▶ [Request]: Reproduce the items from the line with "How do I perform: Click" to the line with "pos(374,391)", keeping every word and mark unchanged, and leave the pictures out of your answer.

▶ [Material for the task]:
▶
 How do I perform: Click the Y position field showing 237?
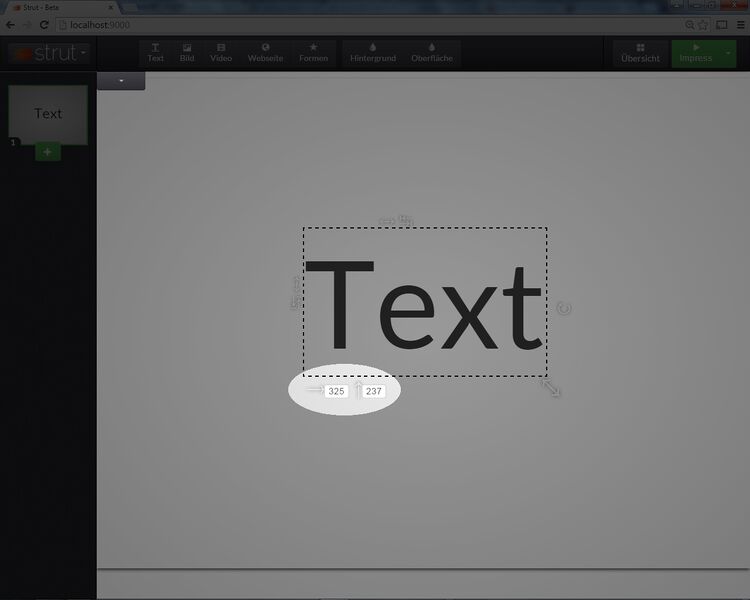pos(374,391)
◀
▶
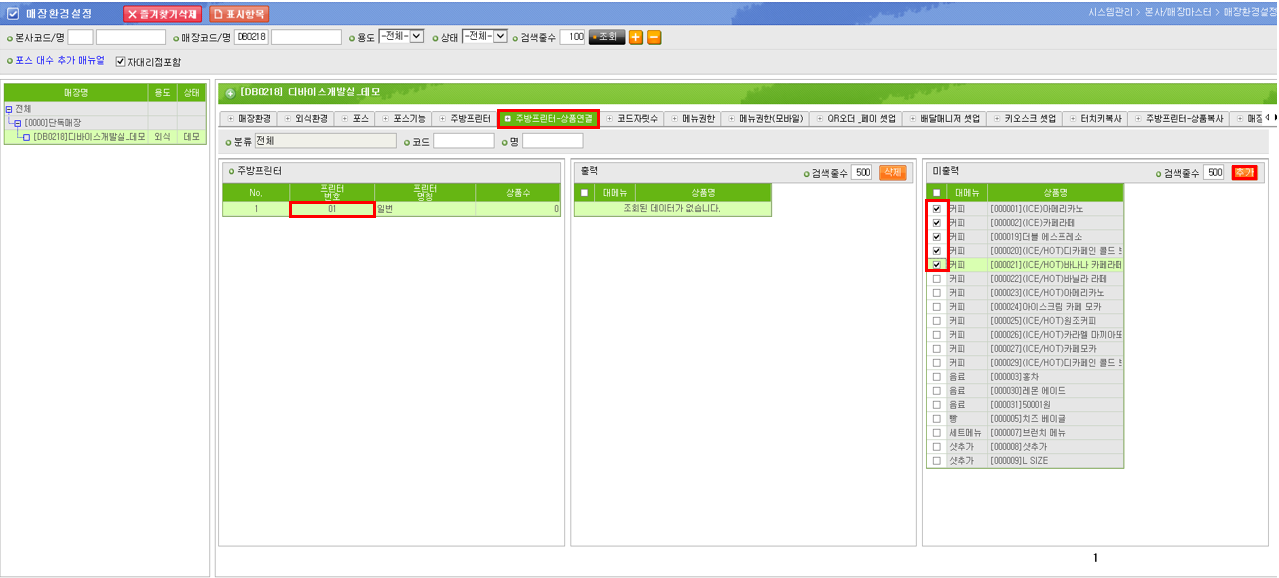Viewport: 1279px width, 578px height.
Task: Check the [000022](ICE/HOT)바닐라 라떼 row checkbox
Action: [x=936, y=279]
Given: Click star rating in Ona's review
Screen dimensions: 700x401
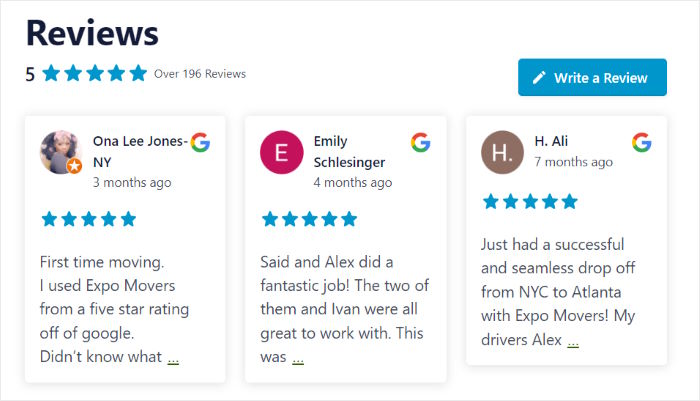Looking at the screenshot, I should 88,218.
◀
▶ [Exercise response]:
 How do I perform: Click the Y position field showing 237?
pos(374,391)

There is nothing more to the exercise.